Carlo Bernini (6 May 1936 – 1 January 2011) was an Italian academic, politician and businessman. Being a member of the Christian Democracy (DC) he served at the Italian Senate between 1992 and 1994 and was the minister of transport in the period 1989–1992.

==Biography==
Bernini was born in Bondeno, Ferrara, on 6 May 1936. In 1952 he joined the DC. He was a professor of transport economics and worked at the faculty of political science of the University of Padua. From 1971 to 1980 he was president of the Province of Treviso and president of the Veneto Region between 1980 and 1989.

In July 1989 he was appointed minister of transport to the sixth cabinet of Prime Minister Giulio Andreotti.
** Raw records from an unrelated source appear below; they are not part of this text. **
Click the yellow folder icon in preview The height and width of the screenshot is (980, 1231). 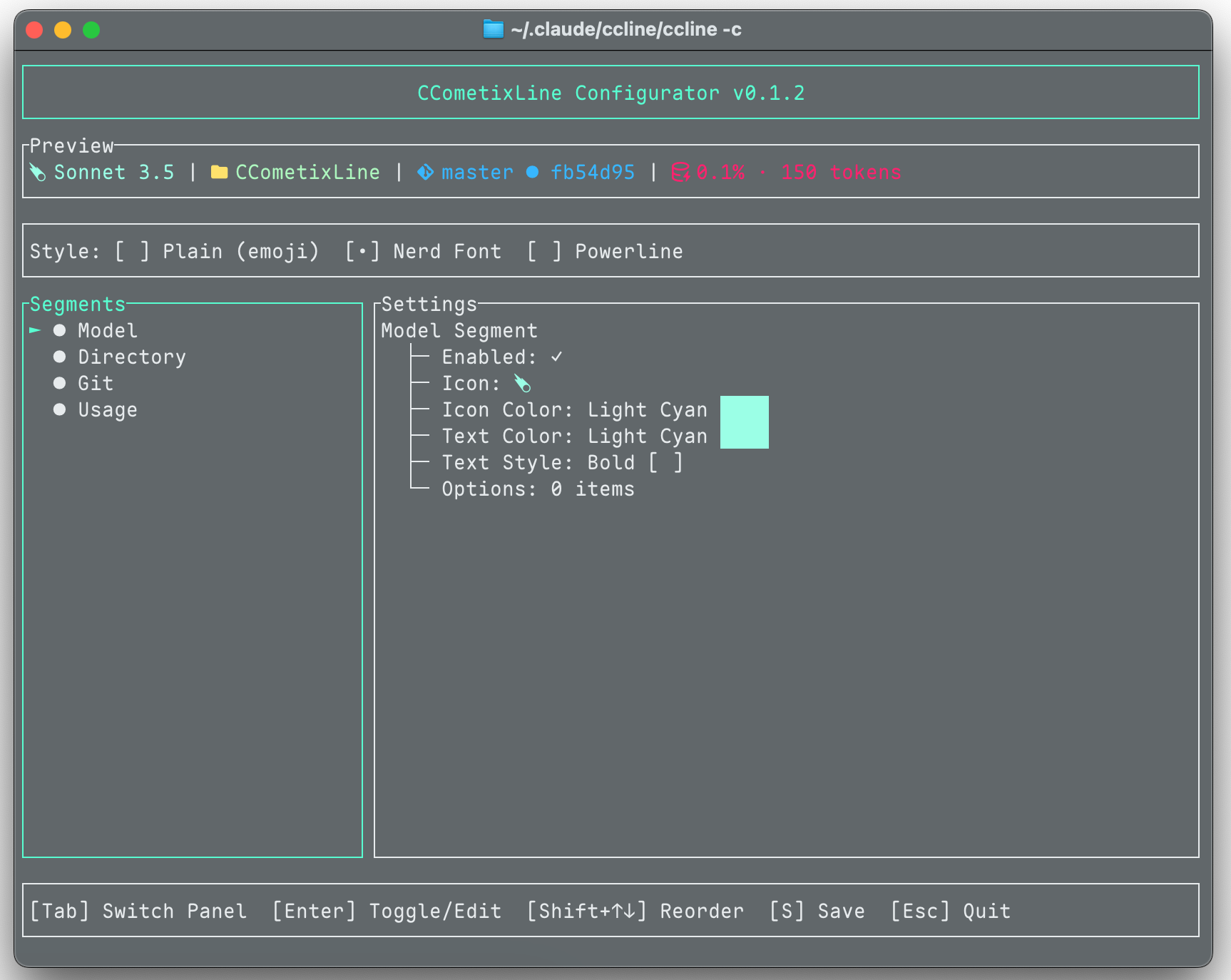tap(219, 173)
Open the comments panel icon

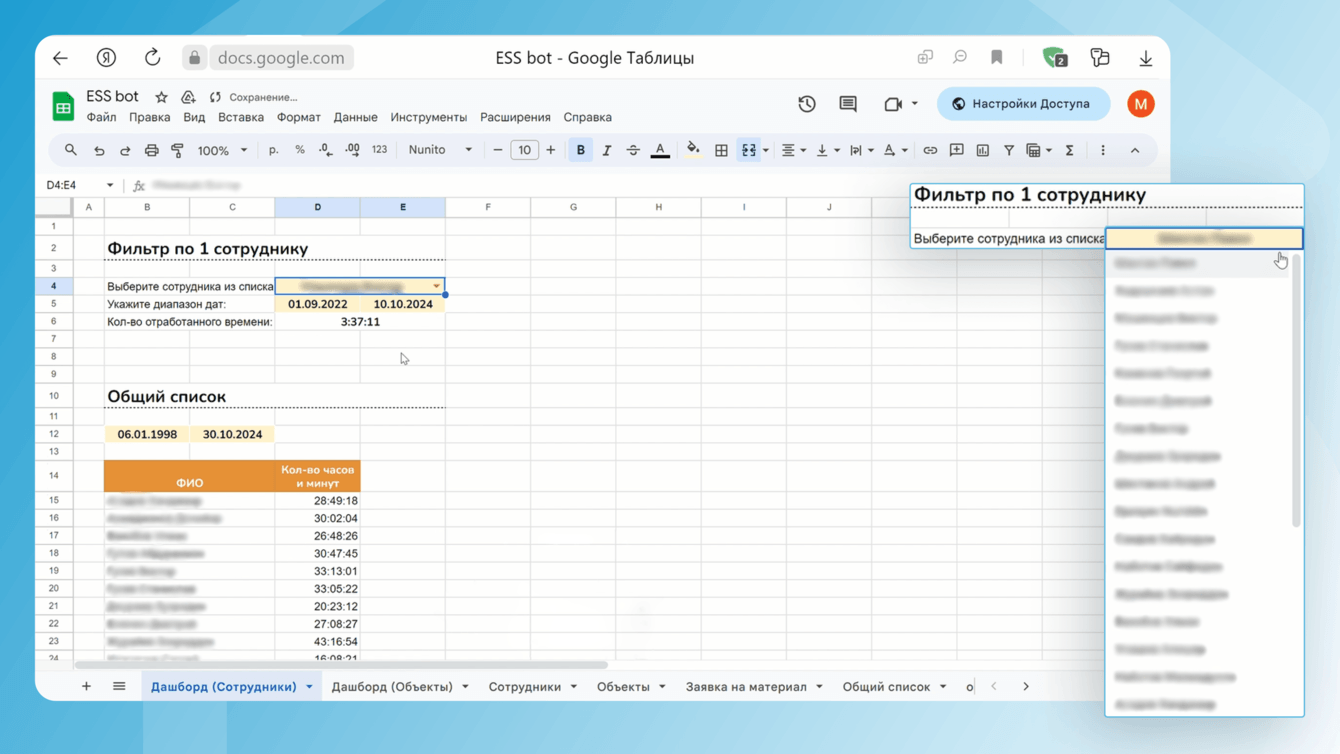click(848, 104)
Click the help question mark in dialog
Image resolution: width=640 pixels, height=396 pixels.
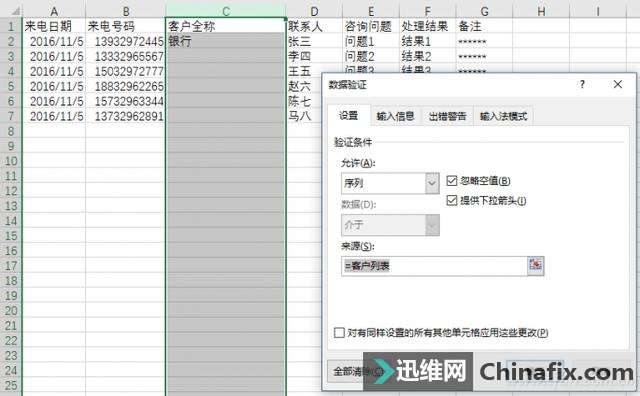coord(582,85)
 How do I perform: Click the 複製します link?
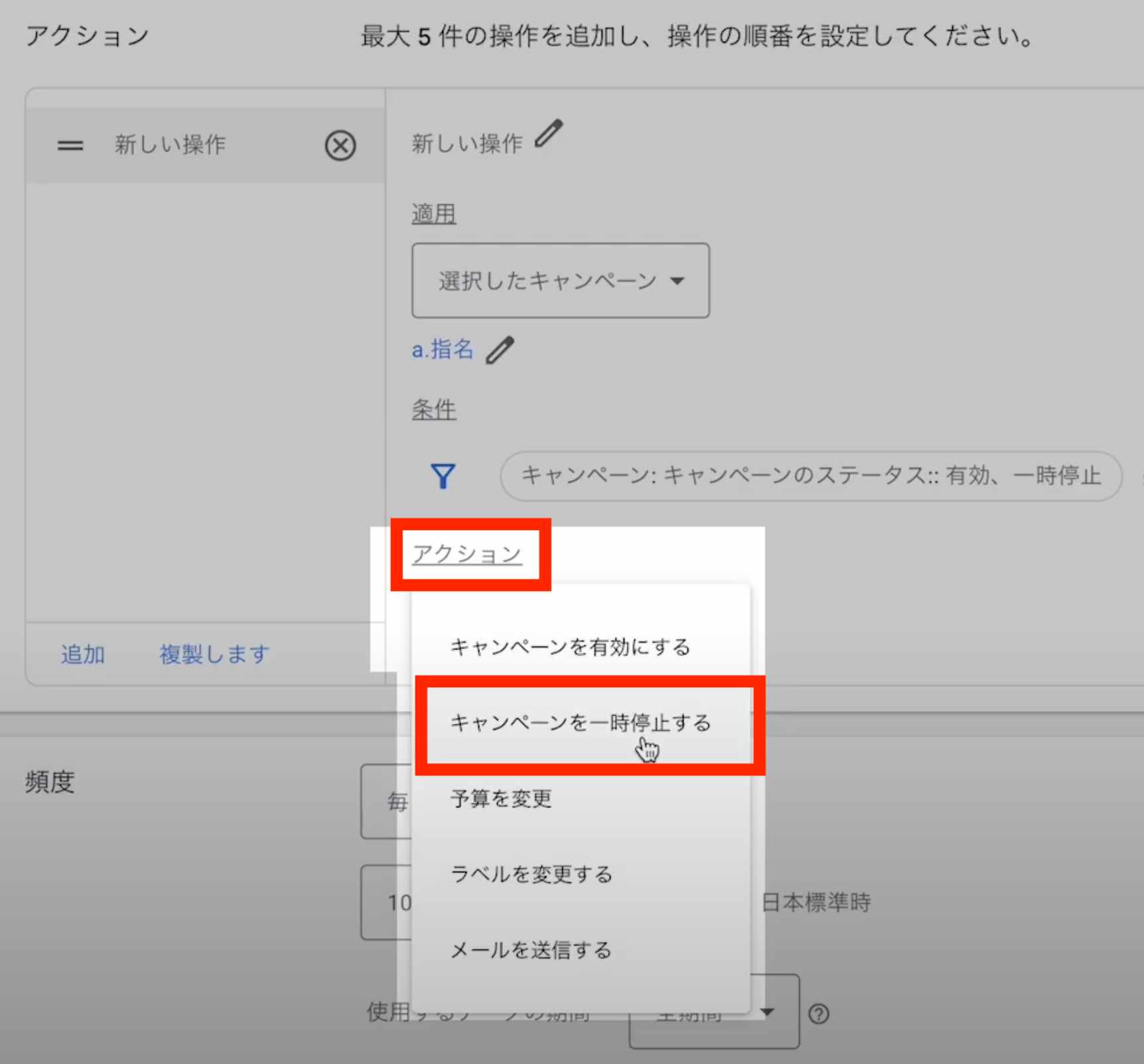[x=214, y=655]
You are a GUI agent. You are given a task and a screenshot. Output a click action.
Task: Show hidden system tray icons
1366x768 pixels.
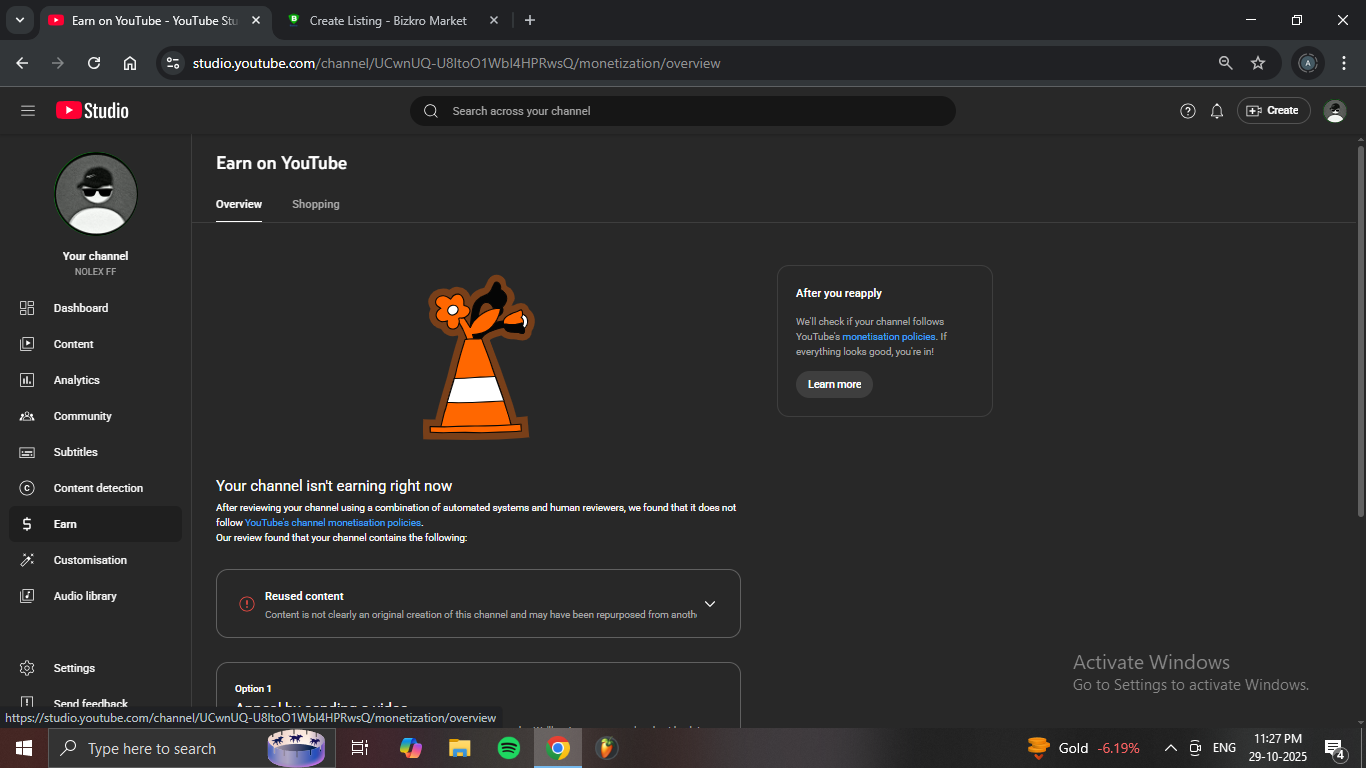(1170, 748)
He also held the same post in the Andreotti's seventh cabinet until 27 June 1992. Bernini was elected to the Italian Senate in 1992 and served there until 1994.

Following the dissolution of the DC in 1994 he retired from politics, but he joined the Union of the Centre in 2003 from which he resigned in 2008. Then he joined the People of Freedom. In 2004 Bernini founded a low cost airline company, MyAir, and headed it. The company went bankrupt in 2009.

Bernini was married to Angela Bernini and had three children. In Summer 2010 he was hospitalized following a heart attack and died in a retirement home in Castelfranco Veneto on the New Year's Day of 2011.